Faute de dormir, la nuit me replonge dans mes démons musicaux. Résultat, je remarque que "It's a motherfucker", dont je parlais lors d'un précédent intermède musical, à cette particularité qui consiste à coller à deux situations personnelles bien distinctes, une séparation et une rencontre qui attend pour évoluer.

mercredi 20 juin 2007

La peau

De tous les sacrifices dus à la distance physique qui existe entre nous et qu'elle souhaite entretenir pour l'instant, l'absence du contact de sa peau est certainement le plus difficile à accepter.

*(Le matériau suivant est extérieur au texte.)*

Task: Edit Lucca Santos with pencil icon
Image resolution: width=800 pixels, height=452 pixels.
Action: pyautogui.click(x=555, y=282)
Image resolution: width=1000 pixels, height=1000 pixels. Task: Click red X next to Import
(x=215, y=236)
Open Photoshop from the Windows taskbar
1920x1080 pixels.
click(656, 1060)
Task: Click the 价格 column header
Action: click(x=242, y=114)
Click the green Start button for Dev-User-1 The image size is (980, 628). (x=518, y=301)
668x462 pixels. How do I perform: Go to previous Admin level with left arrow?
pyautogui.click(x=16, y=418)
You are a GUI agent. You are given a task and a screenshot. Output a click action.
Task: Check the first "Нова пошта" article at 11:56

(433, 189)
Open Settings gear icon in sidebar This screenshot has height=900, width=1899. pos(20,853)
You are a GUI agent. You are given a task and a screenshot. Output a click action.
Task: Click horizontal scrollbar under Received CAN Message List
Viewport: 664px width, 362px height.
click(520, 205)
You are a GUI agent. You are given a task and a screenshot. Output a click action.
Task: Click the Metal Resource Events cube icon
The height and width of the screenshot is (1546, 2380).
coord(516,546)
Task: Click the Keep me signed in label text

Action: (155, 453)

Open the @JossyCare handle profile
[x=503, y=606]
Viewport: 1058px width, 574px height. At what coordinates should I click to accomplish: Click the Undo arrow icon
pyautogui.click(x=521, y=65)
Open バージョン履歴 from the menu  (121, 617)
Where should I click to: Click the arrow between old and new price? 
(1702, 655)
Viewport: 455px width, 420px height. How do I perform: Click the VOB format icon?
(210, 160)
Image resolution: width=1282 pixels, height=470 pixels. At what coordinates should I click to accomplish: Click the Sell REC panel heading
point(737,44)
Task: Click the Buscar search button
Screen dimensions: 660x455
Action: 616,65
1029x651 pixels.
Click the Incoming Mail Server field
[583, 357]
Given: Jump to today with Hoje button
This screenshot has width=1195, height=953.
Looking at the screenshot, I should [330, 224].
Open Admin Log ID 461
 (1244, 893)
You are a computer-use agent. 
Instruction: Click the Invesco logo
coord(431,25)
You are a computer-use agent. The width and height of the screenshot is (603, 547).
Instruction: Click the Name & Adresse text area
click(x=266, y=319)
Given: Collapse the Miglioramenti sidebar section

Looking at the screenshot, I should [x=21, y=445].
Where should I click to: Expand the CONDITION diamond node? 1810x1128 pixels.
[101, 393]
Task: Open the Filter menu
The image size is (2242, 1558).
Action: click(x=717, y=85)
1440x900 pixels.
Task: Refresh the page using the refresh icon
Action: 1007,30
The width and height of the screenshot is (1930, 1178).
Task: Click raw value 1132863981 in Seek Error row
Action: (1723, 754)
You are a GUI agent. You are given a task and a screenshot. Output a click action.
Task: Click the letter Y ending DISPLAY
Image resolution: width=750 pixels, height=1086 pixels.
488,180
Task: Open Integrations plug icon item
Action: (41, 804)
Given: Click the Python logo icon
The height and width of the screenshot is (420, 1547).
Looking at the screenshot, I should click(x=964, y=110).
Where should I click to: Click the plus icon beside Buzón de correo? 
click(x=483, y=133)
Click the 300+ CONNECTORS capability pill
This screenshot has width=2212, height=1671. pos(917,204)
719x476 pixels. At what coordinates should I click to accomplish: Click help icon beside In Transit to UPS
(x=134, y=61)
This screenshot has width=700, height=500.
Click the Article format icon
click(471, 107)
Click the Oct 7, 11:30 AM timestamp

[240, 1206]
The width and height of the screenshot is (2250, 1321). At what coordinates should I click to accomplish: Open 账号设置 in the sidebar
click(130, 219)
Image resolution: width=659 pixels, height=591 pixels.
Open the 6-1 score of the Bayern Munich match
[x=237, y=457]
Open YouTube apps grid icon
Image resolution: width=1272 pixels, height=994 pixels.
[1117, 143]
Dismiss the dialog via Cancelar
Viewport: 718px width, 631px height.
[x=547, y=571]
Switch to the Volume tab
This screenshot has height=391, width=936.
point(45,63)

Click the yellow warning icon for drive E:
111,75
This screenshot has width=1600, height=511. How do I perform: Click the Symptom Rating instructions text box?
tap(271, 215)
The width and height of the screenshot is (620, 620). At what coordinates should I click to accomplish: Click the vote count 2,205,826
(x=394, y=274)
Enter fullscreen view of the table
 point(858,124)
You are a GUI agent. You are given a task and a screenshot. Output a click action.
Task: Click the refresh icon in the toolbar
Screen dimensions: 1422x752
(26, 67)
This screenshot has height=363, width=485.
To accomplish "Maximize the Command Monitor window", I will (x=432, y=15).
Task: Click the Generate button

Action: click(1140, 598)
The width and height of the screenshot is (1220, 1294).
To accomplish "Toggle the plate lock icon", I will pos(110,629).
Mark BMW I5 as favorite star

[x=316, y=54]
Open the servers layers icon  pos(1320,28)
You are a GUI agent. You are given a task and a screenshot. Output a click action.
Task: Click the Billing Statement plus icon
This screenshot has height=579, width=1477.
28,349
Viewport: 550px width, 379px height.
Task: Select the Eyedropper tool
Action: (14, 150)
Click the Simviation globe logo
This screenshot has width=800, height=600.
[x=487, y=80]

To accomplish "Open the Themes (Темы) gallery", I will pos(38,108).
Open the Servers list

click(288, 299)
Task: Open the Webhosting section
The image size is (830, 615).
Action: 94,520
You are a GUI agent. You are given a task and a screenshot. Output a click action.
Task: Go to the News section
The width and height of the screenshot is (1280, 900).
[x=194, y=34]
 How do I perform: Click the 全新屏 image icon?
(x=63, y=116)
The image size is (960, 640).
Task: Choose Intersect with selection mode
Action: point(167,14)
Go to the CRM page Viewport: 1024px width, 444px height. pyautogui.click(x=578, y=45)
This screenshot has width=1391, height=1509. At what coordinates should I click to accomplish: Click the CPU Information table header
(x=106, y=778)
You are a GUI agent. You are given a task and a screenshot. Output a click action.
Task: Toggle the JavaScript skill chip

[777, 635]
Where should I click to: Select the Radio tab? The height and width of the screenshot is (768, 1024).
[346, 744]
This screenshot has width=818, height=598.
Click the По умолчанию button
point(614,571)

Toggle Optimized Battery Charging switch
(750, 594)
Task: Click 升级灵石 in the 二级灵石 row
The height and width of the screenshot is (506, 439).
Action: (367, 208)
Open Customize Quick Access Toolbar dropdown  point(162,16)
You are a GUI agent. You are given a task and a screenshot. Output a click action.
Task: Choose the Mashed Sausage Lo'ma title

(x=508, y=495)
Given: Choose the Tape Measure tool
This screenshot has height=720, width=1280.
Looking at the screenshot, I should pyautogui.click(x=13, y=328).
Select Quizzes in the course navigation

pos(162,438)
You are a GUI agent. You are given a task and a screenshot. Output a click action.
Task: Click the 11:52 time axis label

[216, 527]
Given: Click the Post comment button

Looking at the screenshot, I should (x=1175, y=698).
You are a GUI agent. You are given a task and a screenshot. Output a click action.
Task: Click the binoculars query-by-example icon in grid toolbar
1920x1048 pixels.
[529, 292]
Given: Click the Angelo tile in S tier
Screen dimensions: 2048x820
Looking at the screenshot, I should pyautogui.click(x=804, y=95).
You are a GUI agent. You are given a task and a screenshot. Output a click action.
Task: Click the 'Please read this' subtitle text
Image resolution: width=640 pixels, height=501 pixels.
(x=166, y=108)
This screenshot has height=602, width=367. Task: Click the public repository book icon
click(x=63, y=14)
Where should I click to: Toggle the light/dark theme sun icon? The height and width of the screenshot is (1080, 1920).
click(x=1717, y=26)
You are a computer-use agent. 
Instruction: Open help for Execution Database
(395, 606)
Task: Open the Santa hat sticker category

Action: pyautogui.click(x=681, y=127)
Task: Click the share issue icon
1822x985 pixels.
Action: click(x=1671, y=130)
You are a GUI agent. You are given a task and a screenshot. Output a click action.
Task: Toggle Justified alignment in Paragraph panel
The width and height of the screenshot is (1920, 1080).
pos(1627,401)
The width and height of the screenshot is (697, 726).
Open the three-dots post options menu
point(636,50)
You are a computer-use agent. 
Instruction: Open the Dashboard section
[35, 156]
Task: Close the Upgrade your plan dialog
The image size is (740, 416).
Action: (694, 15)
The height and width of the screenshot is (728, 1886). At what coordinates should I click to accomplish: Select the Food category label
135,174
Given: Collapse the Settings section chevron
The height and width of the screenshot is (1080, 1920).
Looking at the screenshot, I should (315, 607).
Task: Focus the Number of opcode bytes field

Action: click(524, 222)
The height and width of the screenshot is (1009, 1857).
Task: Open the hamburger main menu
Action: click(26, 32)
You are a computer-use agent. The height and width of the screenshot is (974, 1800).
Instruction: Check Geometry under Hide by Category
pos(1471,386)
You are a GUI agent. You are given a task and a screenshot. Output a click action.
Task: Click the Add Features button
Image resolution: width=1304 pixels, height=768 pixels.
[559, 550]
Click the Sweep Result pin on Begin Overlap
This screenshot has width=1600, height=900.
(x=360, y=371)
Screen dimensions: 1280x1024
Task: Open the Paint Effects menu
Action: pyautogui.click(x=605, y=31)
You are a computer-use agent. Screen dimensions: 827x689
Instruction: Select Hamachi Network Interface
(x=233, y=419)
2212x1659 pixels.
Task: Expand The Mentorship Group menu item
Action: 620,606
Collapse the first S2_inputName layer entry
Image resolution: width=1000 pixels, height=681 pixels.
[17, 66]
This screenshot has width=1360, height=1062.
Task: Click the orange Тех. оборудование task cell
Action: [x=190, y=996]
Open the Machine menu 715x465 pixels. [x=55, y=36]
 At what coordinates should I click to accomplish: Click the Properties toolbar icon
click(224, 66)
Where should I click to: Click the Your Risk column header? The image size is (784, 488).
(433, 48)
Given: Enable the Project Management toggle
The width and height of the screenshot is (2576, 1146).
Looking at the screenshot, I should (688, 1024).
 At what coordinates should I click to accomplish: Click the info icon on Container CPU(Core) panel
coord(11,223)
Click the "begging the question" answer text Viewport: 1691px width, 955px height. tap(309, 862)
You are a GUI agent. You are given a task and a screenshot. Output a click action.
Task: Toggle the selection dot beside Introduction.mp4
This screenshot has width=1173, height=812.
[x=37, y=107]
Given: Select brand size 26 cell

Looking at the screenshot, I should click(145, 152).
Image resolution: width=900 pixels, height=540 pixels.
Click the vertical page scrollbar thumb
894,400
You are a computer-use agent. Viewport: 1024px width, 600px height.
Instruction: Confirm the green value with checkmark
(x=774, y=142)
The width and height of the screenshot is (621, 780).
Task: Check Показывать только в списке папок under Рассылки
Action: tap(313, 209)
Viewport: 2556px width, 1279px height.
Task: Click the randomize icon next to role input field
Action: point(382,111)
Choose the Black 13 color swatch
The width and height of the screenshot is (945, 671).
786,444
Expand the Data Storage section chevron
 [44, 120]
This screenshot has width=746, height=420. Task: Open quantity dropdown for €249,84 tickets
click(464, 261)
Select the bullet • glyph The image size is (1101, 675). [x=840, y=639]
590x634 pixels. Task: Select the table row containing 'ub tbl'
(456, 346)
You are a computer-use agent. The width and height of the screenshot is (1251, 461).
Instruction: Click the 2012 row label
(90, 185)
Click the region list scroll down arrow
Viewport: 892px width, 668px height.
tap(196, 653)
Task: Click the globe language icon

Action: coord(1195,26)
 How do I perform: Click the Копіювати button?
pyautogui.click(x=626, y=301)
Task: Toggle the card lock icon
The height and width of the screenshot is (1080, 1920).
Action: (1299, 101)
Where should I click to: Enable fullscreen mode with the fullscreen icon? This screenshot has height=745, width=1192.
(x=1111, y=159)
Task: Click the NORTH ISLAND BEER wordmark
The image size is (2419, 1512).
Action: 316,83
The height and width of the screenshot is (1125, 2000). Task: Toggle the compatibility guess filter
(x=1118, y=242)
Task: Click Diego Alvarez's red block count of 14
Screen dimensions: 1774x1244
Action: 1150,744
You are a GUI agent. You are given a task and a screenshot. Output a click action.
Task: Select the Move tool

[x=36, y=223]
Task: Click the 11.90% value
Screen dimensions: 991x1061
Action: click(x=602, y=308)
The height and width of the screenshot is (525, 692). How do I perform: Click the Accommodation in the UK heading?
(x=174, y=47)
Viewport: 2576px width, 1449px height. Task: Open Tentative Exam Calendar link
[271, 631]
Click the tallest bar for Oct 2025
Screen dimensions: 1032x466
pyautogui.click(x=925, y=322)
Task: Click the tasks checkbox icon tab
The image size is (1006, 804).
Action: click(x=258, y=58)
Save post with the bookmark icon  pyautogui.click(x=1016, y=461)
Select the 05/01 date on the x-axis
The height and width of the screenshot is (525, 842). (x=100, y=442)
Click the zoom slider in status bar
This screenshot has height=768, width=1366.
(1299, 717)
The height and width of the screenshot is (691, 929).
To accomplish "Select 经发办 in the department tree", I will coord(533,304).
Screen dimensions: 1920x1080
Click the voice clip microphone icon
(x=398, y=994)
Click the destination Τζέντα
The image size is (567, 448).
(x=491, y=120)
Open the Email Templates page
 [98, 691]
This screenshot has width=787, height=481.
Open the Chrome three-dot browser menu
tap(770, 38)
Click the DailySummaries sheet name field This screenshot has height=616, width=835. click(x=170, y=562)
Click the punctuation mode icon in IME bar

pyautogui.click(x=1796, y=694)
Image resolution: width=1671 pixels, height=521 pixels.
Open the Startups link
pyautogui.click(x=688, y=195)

J'ai toujours trouver réconfortant le contact de l'autre. C'est d'ailleurs pour moi le renoncement le plus difficile lors de la séparation. J'en ai régulièrement besoin. Sentir sa peau, la toucher, la caresser. La douceur, le goût de sa peau, l'éveil de mes sens à son contact, tout cela n'est pour l'instant qu'un souvenir aussi agréable que vague, le temps qu'il lui faudra pour accepter une suite. Seul en pensant à elle, le sommeil est long à venir.

mercredi 13 juin 2007

Réapprendre à être seul

J'ai finalement passé très peu de temps seul auparavant, si peu que je me suis retrouvé à devoir apprendre à l'être. Le plus difficile est l'absence de chaleur, de présence. C'est ce qui explique également le retour de mes insomnies. La présence rassurante n'est plus et la nuit est toujours propice aux interrogations.

Il faut du temps pour meubler le vide. L'avantage est qu'on est libre pour le meubler, on retrouve une liberté nouvelle. Elle ne semble pas naturelle mais elle est là et elle constitue le seul élément positif du changement, la seule source d'espoir.

Au loin, comme en réponse à cette liberté, il y a elle. Difficile de savoir si elle pourra aménager le vide. Le voudra-t-elle, l'aménagement pourrait-il me plaire ? Au moins il y a la place. Reste à savoir s'il est déjà temps de la remplir.

samedi 9 juin 2007

Perdre du temps

Le trouble des pensées dans cette crise va de paire avec l'insomnie. Le simple fait de me replonger dans tout ce qui s'est passé a d'ailleurs suffit à les faire revenir. Les heures nocturnes sont faussement bénéfiques, cela a déjà été dit dans d'autres occasions mais les faits le confirment. Ces heures de tergiversation ne mènent à rien, surtout quand j'écris.

Depuis peu, cela change lentement, je mets ce changement au crédit du médium et de la raison de ces écrits. Si leur destruction est aussi simple ici que pour des écrits papiers, je m'y résous moins facilement, peut être parce que pour la première fois je ne souhaite pas le garder exclusivement pour moi et parce que la forme me préoccupe moins que le fond.